Layer-wise Relevance Propagation for Echo State Networks applied to Earth System Variability
This work addresses the interpretability issue in ESNs for researchers and practitioners in Earth system science, but it is incremental as it adapts an existing method (LRP) to a specific network type.
The authors tackled the problem of interpreting black-box Echo State Networks (ESNs) by applying Layer-wise Relevance Propagation (LRP) to enhance explainability, demonstrating its effectiveness on time series prediction and image classification tasks, specifically for detecting El Nino Southern Oscillation (ENSO) from sea surface temperature anomalies.
Artificial neural networks (ANNs) are known to be powerful methods for many hard problems (e.g. image classification, speech recognition or time series prediction). However, these models tend to produce black-box results and are often difficult to interpret. Layer-wise relevance propagation (LRP) is a widely used technique to understand how ANN models come to their conclusion and to understand what a model has learned. Here, we focus on Echo State Networks (ESNs) as a certain type of recurrent neural networks, also known as reservoir computing. ESNs are easy to train and only require a small number of trainable parameters, but are still black-box models.
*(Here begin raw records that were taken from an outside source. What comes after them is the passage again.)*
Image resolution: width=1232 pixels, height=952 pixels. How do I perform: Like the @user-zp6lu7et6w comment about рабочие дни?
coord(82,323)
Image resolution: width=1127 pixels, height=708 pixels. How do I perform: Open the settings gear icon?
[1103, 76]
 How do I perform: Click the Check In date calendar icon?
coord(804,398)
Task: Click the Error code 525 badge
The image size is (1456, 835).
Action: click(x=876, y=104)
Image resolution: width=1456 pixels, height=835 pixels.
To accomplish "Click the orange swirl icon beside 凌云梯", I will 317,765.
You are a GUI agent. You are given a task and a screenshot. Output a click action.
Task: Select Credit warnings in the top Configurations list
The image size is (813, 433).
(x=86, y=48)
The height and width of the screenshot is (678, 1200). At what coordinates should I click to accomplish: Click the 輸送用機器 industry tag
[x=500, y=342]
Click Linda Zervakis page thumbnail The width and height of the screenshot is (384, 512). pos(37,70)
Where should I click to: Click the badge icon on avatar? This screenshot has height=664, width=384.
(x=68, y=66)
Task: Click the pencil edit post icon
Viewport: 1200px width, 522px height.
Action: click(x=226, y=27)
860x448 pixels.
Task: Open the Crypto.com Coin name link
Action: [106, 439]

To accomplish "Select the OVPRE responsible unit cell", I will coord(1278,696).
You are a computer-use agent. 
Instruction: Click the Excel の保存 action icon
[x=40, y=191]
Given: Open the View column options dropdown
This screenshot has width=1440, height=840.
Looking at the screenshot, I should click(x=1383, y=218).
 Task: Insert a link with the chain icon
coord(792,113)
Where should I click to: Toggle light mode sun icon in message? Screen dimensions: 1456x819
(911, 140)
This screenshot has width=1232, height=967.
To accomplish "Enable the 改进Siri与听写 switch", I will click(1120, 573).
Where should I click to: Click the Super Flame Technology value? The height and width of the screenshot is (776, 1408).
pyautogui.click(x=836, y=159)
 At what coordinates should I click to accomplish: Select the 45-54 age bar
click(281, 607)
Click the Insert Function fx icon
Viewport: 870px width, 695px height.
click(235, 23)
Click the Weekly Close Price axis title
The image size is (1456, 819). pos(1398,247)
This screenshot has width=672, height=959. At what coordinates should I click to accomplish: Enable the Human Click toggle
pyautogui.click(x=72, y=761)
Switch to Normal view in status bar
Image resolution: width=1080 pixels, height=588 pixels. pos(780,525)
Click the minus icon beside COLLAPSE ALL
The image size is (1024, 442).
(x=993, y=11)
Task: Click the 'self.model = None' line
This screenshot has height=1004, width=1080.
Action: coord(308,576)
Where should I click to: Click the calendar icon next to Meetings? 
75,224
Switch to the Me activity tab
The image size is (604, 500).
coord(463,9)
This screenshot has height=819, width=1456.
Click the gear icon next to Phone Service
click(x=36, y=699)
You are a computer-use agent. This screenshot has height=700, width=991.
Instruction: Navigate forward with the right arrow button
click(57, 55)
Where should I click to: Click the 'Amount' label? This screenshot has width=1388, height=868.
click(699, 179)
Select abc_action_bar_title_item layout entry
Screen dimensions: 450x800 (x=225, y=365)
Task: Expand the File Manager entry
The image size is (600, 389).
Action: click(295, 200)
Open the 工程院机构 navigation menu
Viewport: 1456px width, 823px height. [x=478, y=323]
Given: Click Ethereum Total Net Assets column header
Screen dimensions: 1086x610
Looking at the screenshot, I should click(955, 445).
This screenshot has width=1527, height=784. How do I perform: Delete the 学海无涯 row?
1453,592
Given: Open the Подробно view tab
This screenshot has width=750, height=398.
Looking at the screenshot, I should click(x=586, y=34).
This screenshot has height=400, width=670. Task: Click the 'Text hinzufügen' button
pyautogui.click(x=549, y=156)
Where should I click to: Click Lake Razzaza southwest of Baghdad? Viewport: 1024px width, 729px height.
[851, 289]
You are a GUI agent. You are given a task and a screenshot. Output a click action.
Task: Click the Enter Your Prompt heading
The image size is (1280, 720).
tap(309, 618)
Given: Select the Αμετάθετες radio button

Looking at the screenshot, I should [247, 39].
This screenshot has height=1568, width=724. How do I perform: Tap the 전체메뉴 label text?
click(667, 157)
We show how LRP can be applied to ESNs in order to open the black-box. We also show how ESNs can be used not only for time series prediction but also for image classification: Our ESN model serves as a detector for El Nino Southern Oscillation (ENSO) from sea surface temperature anomalies. ENSO is actually a well-known problem and has been extensively discussed before. But here we use this simple problem to demonstrate how LRP can significantly enhance the explainablility of ESNs.